■ EXERCISE INSTRUCTIONS ■
1. Using the passage on the Department of Agriculture, explain why it calls the department a behemoth that ought to be downsized.
2. According to the passage on the Department of Agriculture, who is President Trump's agriculture secretary?
3. Decide whether each statement agrees with the passage on the Department of Agriculture, answering yes or no and quoting the deciding words: (a) Mr. Musk's team inside the U.S.D.A. has so far most prominently targeted food stamps. (b) Only 1 percent of Americans farm. (c) The agriculture secretary suggested last month that cuts to food stamps are expected.
___ PASSAGE SHOWN ___
The bureaucracy in question is the Department of Agriculture, and it’s exactly the kind of dysfunctional behemoth that Elon Musk and his waste-whackers at the Department of Government Efficiency, in their new advisory role, ought to recommend for downsizing and reform. Even though only 1 percent of Americans farm, the U.S.D.A. employs five times as many people as the Environmental Protection Agency and occupies nearly four times as many offices as the Social Security Administration.

So far, Mr. Musk’s minions inside the U.S.D.A. have most prominently targeted its nobler activities, including efforts to prevent wildfires and food contamination, respond to the avian flu, improve animal welfare and study methods to make agriculture more productive and less environmentally damaging. President Trump’s agriculture secretary, Brooke Rollins, suggested last month that the administration expects to make cuts to food stamps for low-income Americans.
___ RECORDED DATA ___
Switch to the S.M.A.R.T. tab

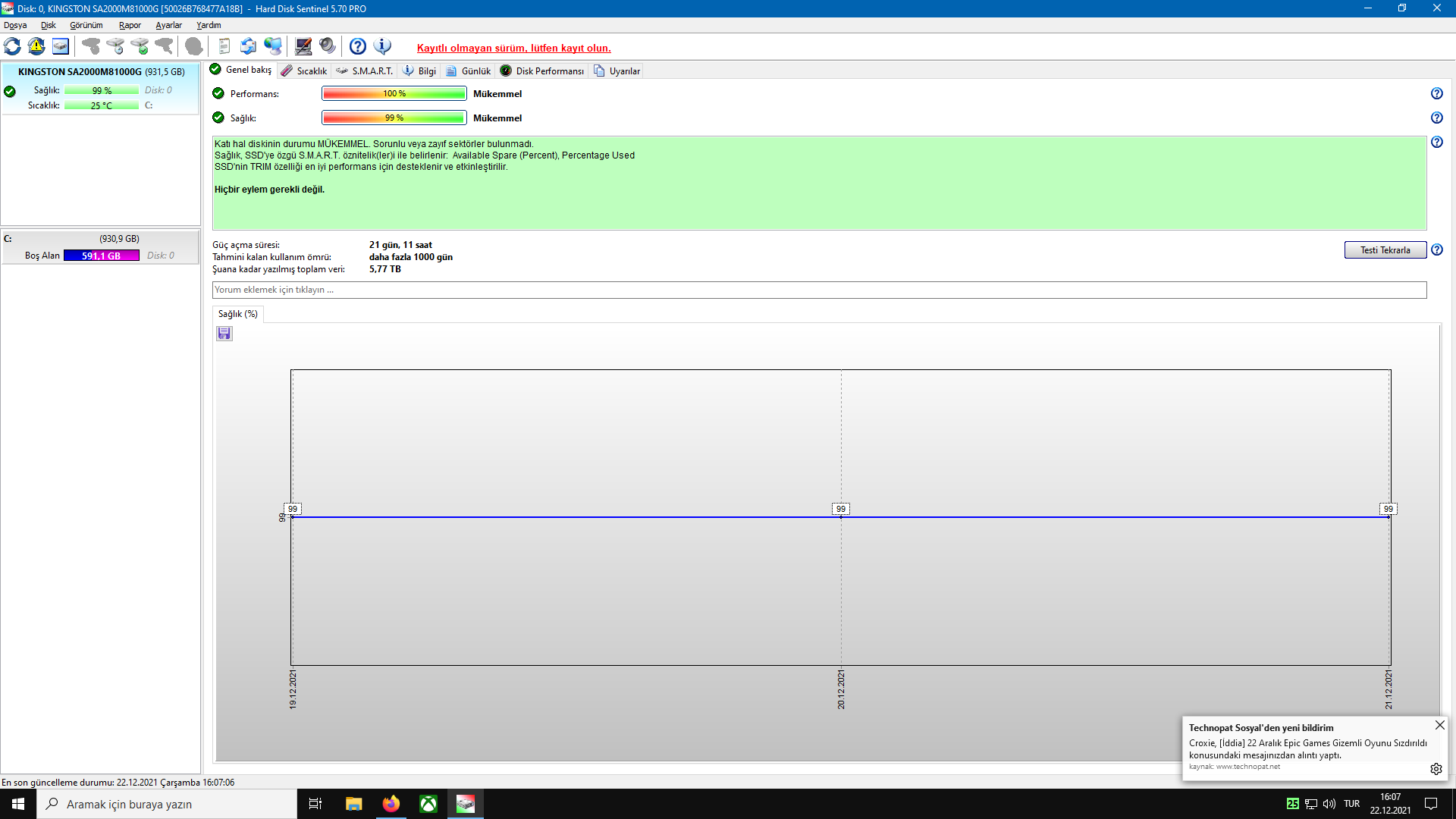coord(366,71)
___
___ RECORDED DATA ___
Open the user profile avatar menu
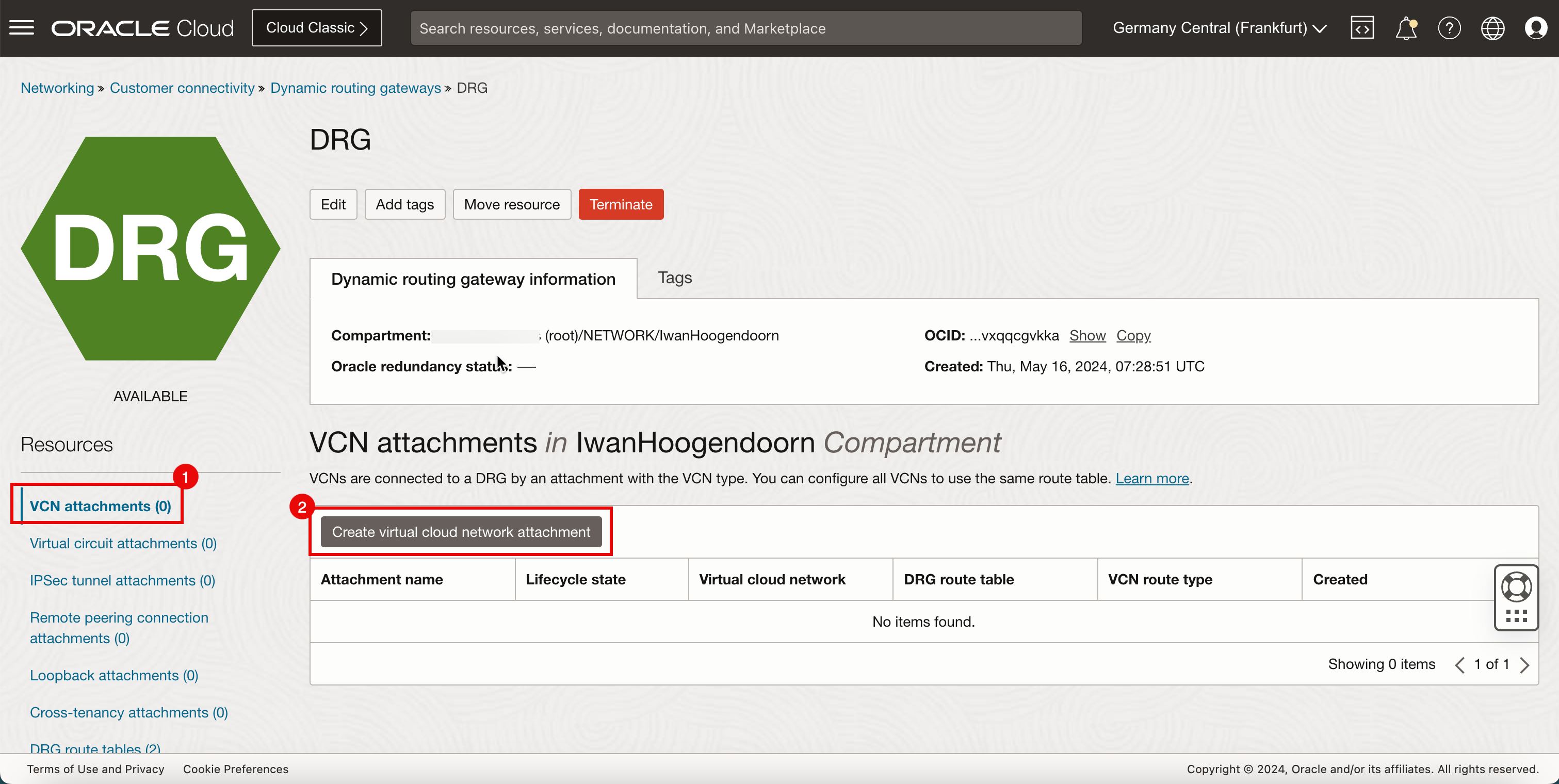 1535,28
___
■ LIST OF SOLUTIONS ■
1. Only 1 percent of Americans farm, yet the U.S.D.A. employs five times as many people as the Environmental Protection Agency. It also occupies nearly four times as many offices as the Social Security Administration.

2. Brooke Rollins.

3.
(a) No: "So far, Mr. Musk’s minions inside the U.S.D.A. have most prominently targeted its nobler activities, including efforts to prevent wildfires and food contamination"
(b) Yes: "only 1 percent of Americans farm"
(c) Yes: "suggested last month that the administration expects to make cuts to food stamps for low-income Americans"